Source passage:
========================================================================

REZA FATEH MANESH VS. GEOFFREY MELKONIAN

Case Number: EC067208 Hearing Date: June 01, 2018 Dept: A

Manesh v Melkonian

DEMURRER; MOTION TO STRIKE

Calendar: 12

Case No: EC067208

Hearing Date: 6/1/18 (cont. from 5/11/18)

Action Filed: 8/17/17

Trial: Not set

MP: Defendant Geoffrey G. Melkonian

RP: Plaintiffs Reza Fateh Manesh, Shahla Tehrani Broomand (aka Shahla Tehrani)

ALLEGATIONS IN COMPLAINT:

Plaintiffs Reza Fateh Manesh, Shahla Tehrani Broomand (aka Shahla Tehrani) commenced this action against Defendant Geoffrey G. Melkonian, Esq. for legal malpractice. Plaintiffs allege that they retained the services of Defendant in order to handle a default judgment that had been entered against them and to seek counsel with regard to filing for bankruptcy. They allege that Defendant wrongfully advised them to file a Chapter 7 rather than Chapter 13 bankruptcy.

The FAC, filed January 17, 2018, alleges causes of action for: (1) breach of contract; (2) negligent misrepresentation; (3) breach of fiduciary duty; and (4) NIED.

RELIEF REQUESTED:

Defendant demurs to the FAC and moves to strike punitive damages from the FAC.

This matter initially came for hearing on April 20, 2018, which the Court continued to May 11, 2018.

On May 11, 2018, the Court continued the motion to June 1, 2018 in order to provide time for the parties to discuss the issue of statute of limitations and/or sham pleading doctrine. Plaintiffs filed a Response to the Court’s Tentative Ruling on May 18, 2018. On May 29, 2018, Defendant filed a supplemental brief and Plaintiff filed a responsive brief.

DISCUSSION:

Request for Judicial Notice

Defendant requests judicial notice of Exhibit A, which is Plaintiff Reza Fateh Manesh’s filing of the Amended Schedule A/B and C with the United States Bankruptcy Court – Central District of California, filed on July 20, 2016 in case No. 1:15-bk-12563-VK. The request is granted pursuant to Evidence Code, §452(d).

Demurrer

Defendant demurs to each cause of action in the FAC.

Untimely Filing of the FAC

Defendant argues that the FAC was not timely filed because it was filed after the opposition to the demurrer became due and Plaintiff did not obtain the leave of Court. (See CCP §472(a) [stating an amended complaint may be filed and served no later than the date for filing an opposition to a demurrer or motion to strike the initial pleading].)

However, this is not a proper ground to demur to the FAC. CCP §430.10 provides the grounds upon which a demurrer may be brought, which includes lack of the court’s jurisdiction, lack of legal capacity to sue, failure to state sufficient facts to constitute a cause of action, uncertainty, etc. The untimely filing of the FAC is not a basis for demurrer. As no motion to strike the FAC has been filed, the Court will consider the FAC as the operative pleading.

========================================================================

Given entries:

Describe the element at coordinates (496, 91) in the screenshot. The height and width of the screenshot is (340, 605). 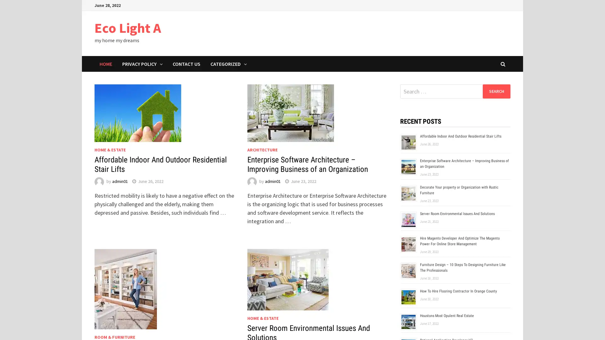
I see `Search` at that location.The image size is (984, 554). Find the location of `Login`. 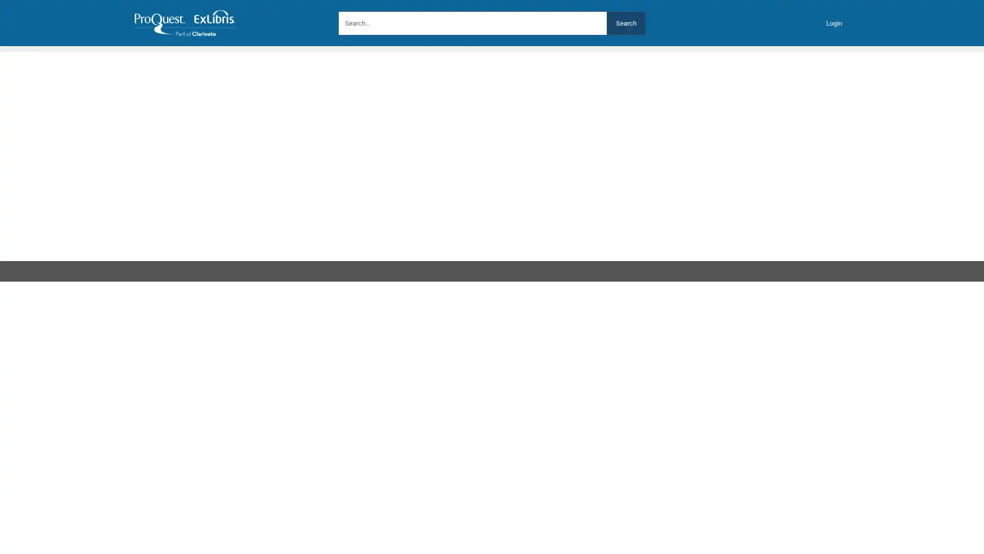

Login is located at coordinates (834, 23).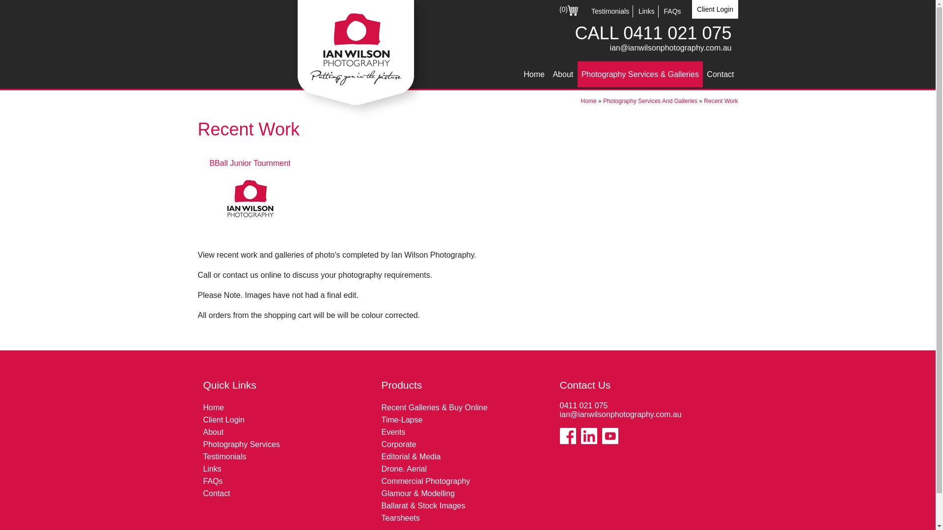  Describe the element at coordinates (411, 457) in the screenshot. I see `'Editorial & Media'` at that location.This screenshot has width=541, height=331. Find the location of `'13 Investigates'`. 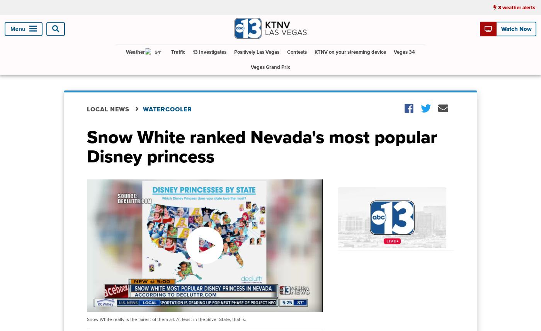

'13 Investigates' is located at coordinates (210, 51).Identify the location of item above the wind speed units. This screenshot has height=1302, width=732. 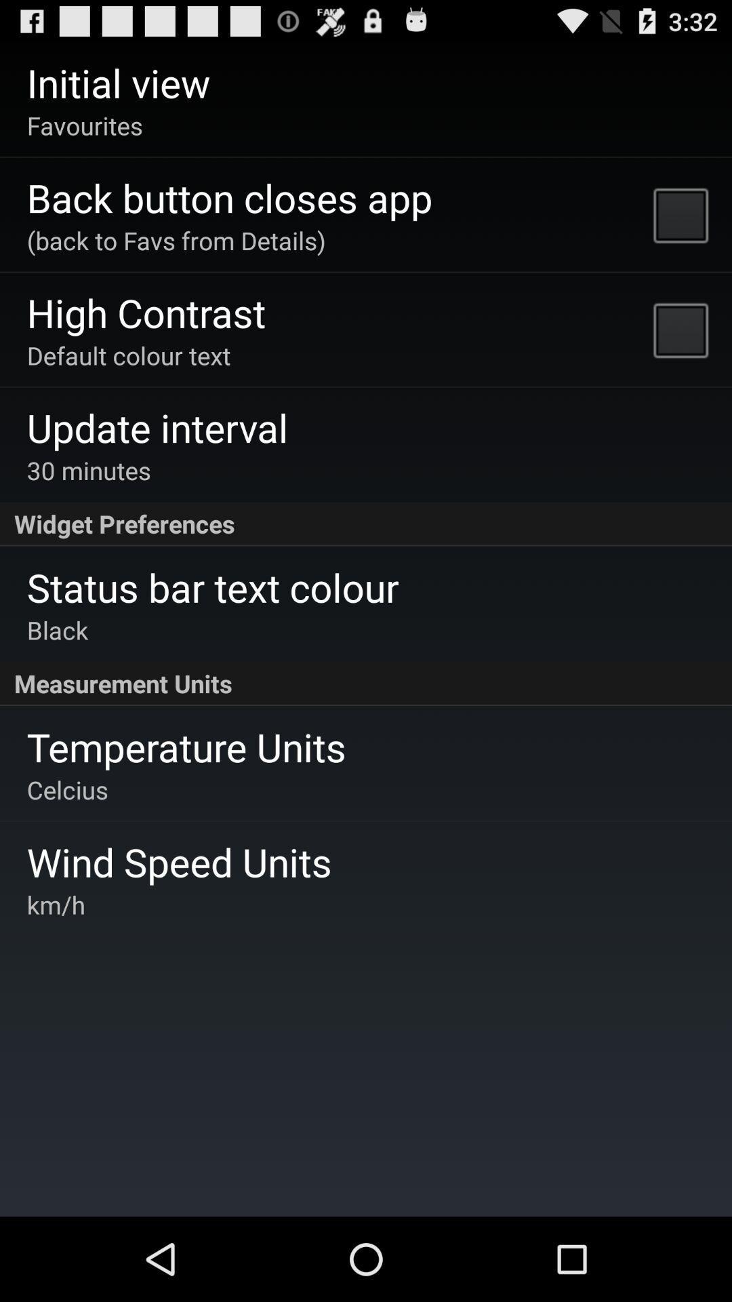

========================================================================

Jobs:
[a] Answer these questions from the court ruling:
(i) On what date was the action filed?
(ii) On what date was the FAC filed?
(iii) Under which Evidence Code section was the request for judicial notice granted?
[b] List every cause of action that the court ruling says the FAC alleges.
[c] For each statement, say whether it agrees with the court ruling, and quote the words that decide it.
(i) The plaintiffs allege that the defendant advised them to file a Chapter 13 rather than a Chapter 7 bankruptcy.
(ii) The matter first came for hearing on April 20, 2018.
(iii) The Court will treat the FAC as the operative pleading.
The records aren't needed for this work.

The results:
[a]
(i) 8/17/17
(ii) January 17, 2018
(iii) §452(d)

[b] breach of contract; negligent misrepresentation; breach of fiduciary duty; NIED

[c]
(i) No: "They allege that Defendant wrongfully advised them to file a Chapter 7 rather than Chapter 13 bankruptcy."
(ii) Yes: "This matter initially came for hearing on April 20, 2018"
(iii) Yes: "the Court will consider the FAC as the operative pleading."